▶ _DOCUMENT EXTRACT_
· · ·

The report found that from 2005 to 2007, up to $258,000, or 5.2 percent of the society’s budget expenses, were spent on businesses connected to board members.
The investigation will continue into what Blumenthal called “serious and credible” allegations of misuse of society funds, including whether former President and Chairman Richard Johnston used society assets to support his unsuccessful campaign for the state Senate in the early 1990s.
The allegations first surfaced earlier this year when a group of current and former society employees formed the Coalition for Change.
The group claimed that Johnston, who led the organization for 24 years, had unchecked power over the venerable charity, one of the most prominent in the state.
Staffing cuts and policy decisions had diminished the society’s animal care, and Johnson was abusive to employees, some of whom he fired for trying to unionize, the Coalition for Change alleged.
This month, the President and Chairman of the Board resigned “to pursue other philanthropic pursuits after 24 years with the society” according to the article. (Heads up philanthropic pursuers!) The Board also voted to not have the same person serving as both President and Board Chair in future.
This quote from former employee Cathy DeMarco says it all:
“The public who relinquished their animals to the Humane Society in desperate times, very upset about relinquishing animals, think they’re giving the animal a chance, not knowing they were put down, sometimes within a day or two,” she said.
Imagine what you or I or anyone who cares about our communities’ pets could do with millions of dollars. And look what The CT Humane Society did instead. Shame.

· · ·

▶ _YOUR ASSIGNMENT_
According to the passage about the Connecticut Humane Society, what share of the society's budget expenses went to businesses connected to board members from 2005 to 2007?

▶ _Saved entries_
· · ·

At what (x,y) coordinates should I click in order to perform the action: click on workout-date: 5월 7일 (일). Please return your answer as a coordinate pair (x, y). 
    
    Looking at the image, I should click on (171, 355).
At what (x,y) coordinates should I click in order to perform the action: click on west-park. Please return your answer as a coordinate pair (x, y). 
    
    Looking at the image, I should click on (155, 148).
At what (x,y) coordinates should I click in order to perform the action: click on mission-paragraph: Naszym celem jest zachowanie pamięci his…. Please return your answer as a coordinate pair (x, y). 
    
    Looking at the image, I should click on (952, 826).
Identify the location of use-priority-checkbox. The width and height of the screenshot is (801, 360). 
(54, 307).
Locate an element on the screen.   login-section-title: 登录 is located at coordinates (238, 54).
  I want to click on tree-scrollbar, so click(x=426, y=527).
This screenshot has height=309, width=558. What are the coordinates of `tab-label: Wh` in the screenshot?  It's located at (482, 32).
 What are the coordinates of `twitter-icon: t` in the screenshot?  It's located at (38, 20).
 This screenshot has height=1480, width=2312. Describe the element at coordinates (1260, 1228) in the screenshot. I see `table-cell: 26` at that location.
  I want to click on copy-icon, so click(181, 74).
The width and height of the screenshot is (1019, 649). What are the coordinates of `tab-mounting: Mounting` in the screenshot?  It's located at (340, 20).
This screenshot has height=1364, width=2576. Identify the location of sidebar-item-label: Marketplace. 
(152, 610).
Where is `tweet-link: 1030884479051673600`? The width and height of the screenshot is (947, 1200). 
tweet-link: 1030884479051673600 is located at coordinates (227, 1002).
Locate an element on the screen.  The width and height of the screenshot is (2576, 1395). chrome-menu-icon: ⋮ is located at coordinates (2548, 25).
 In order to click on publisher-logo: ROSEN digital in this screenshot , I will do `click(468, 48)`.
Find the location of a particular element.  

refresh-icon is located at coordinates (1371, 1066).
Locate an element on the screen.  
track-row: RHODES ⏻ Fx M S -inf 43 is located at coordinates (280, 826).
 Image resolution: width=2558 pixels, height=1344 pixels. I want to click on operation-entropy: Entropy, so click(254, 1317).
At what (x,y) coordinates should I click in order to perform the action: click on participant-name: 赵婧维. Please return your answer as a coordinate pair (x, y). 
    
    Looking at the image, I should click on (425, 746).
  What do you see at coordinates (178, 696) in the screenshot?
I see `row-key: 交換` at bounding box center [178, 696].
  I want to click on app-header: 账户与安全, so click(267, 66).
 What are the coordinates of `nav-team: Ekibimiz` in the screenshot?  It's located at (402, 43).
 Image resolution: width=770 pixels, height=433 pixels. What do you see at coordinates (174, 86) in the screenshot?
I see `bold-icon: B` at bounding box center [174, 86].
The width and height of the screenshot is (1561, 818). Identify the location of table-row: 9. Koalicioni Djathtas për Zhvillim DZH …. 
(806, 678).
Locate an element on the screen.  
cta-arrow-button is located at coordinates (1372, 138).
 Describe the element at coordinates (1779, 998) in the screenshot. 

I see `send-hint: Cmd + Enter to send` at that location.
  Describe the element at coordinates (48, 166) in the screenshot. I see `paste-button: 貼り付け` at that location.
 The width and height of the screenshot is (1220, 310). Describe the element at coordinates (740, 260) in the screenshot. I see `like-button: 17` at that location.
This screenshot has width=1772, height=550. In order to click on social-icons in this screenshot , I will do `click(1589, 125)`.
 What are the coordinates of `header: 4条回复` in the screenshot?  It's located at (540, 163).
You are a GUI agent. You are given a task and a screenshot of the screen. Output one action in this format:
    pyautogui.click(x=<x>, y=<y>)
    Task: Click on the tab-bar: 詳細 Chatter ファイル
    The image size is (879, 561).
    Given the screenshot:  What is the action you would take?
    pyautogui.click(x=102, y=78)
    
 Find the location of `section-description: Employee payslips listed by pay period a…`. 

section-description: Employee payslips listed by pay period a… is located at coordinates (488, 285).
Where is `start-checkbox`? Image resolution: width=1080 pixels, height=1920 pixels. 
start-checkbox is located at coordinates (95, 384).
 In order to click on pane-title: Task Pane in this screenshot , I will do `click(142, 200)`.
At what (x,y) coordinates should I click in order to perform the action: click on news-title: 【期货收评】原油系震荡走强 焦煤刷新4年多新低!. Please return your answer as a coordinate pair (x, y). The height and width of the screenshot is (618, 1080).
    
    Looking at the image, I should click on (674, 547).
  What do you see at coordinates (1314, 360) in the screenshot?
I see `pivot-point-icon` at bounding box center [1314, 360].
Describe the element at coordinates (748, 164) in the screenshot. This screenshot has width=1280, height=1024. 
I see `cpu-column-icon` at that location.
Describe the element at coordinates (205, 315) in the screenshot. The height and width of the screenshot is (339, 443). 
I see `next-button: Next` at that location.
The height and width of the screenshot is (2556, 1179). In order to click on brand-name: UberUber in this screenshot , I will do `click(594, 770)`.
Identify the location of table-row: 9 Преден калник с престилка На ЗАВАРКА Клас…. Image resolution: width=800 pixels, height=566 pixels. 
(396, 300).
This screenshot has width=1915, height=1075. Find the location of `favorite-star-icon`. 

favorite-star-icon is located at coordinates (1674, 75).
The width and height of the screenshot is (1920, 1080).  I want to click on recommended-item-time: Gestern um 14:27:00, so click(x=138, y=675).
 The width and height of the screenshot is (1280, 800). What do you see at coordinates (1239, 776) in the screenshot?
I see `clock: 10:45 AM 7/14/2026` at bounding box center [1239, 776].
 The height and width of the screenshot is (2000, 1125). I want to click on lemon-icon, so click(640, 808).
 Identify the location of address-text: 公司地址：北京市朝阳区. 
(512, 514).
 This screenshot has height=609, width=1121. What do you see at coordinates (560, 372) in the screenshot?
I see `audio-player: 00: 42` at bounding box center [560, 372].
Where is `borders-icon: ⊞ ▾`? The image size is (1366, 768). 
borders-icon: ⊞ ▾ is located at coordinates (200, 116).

· · ·

▶ _RESULT_
Up to $258,000, or 5.2 percent of the society's budget expenses.